Наверное, пошла охмурять этого несчастного, – решила я и, словно берберийская кобыла во время римского карнавала, погалопировала по Беговой. Стремительная ходьба – наилучшее лекарство от грусти и сомнений, но, не пройдя и трех минут, я замедлила шаг у колонны Марка А. Он был добрым и усталым судьей, недосягаемой шкалой ценностей: «Спокойствие, только спокойствие», – словно мантру, произносил он все время и флегматично взирал со своего коня в лучшую даль. «Справедливость, размеренность, скептицизм, чувство долга». В нем я искала себе опору, но, будучи изнутри пропечена хорошенько тем, что пришло вслед за его временем, каждый раз, подходя к колонне, сквозь грохот машин и гул толпы пыталась расслышать шорох крыльев его Гения и вызвать его на спор. «Мешает ли математика субъективности? – спрашивала я его. – Так что, выбросить черный список провинившихся? Действительно ли лучшее наказание подлецам – не быть такими, как они? А по морде? А из нагана?» Гений шелестел крыльями и печально вздыхал.

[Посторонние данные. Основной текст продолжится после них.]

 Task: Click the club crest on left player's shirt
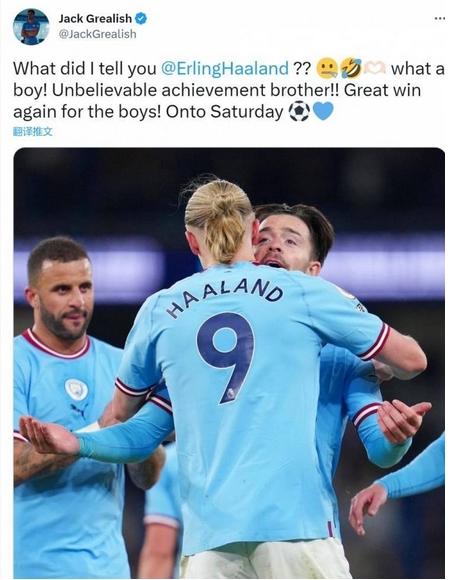(76, 389)
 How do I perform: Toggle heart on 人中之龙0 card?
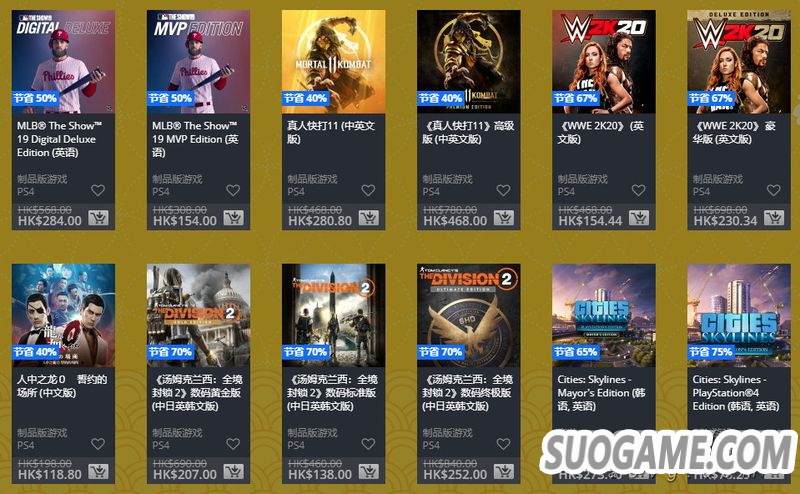(x=98, y=444)
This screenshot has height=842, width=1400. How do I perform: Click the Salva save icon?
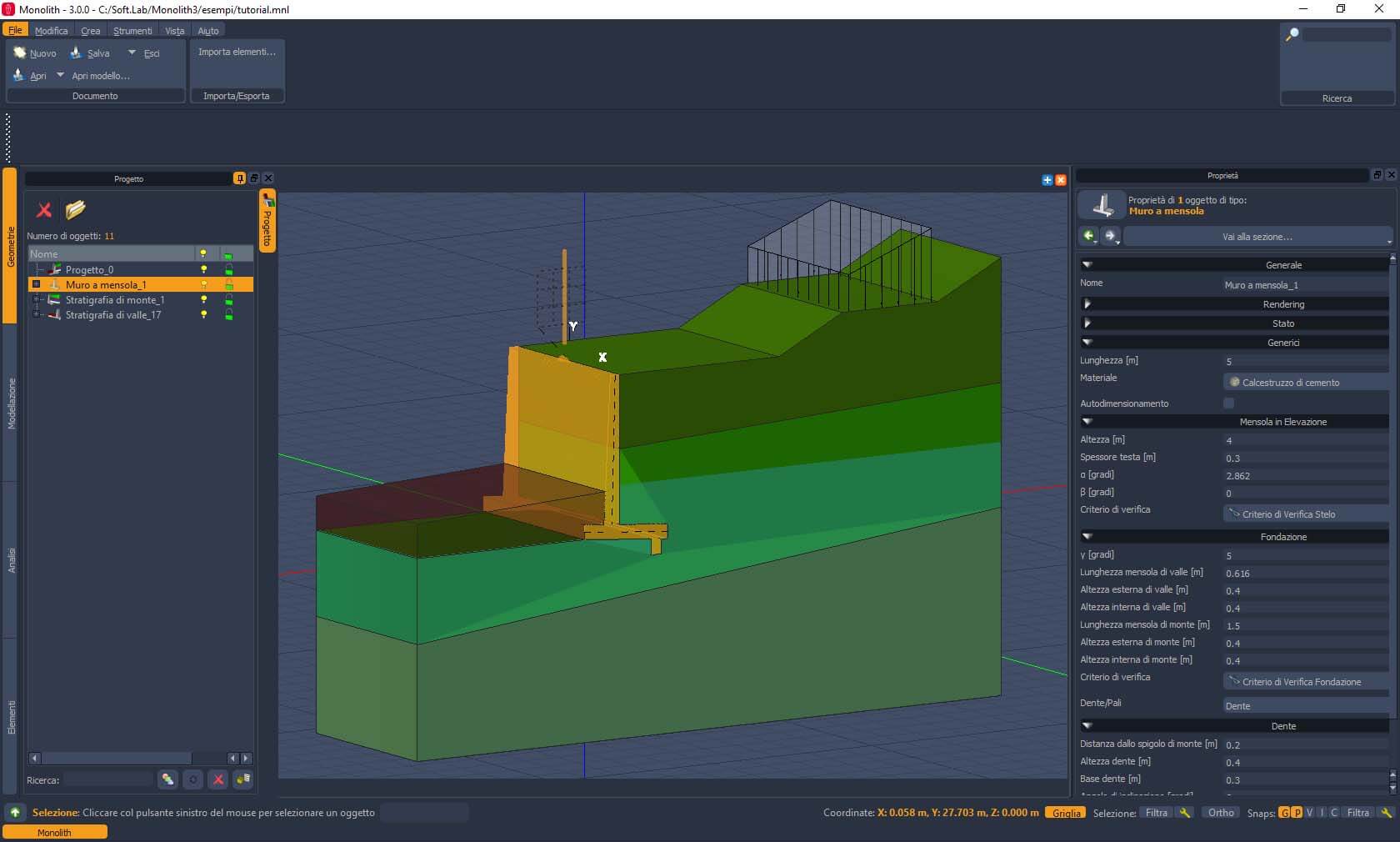pos(77,53)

Марк Аврелий был уверен в благожелательности и выверенности природы, но сегодня никакой маяк не смог бы указать ориентир, отделяющий искусственное от естественного. Древнее желание улучшить себя – не быть хотя бы потным и зловонным, – о котором говорил император, зашло в наши дни слишком далеко, чтобы можно было вернуться к натуре. Он считал, что нужно ко всему относиться бесстрастно, расщеплять любое чувство и действие на составляющие, отсеивать шелуху душевных порывов. Словно не переваренные больным желудком тунец, овсяные хлопья, яблоки, они должны были изрыгаться в никуда в виде вонючих отдельностей. Он признавал ход вещей заранее правильным, был миролюбцем, смиренно вел войны и отправлял невинных людей на смертную казнь. Сгрудившиеся на барельефах «плохие» варвары и «хорошие» римляне, безжалостно сеющие вокруг мертвых, напоминали киножанр спагетти-вестерна. Император, который на своей погребально-триумфальной колонне был изображен более крупным, чем все, в жизни сторонился любой показухи. Подавляя любую эмоцию, он старался быть разумным гражданином. Догадывался ли он, что мысль связана с творчеством, обреченным на субъективность? Он служил родине изо всех сил, создал социалку, глубоко сочувствуя обделенным, и облегчил участь рабов, но из-за любви к греческому ослабил латынь, а значит, и мощь своего государства, которое рухнуло под натиском новой простоты. Всем все прощал, а чтобы было проще расстаться однажды с жизнью, он учил ее презирать.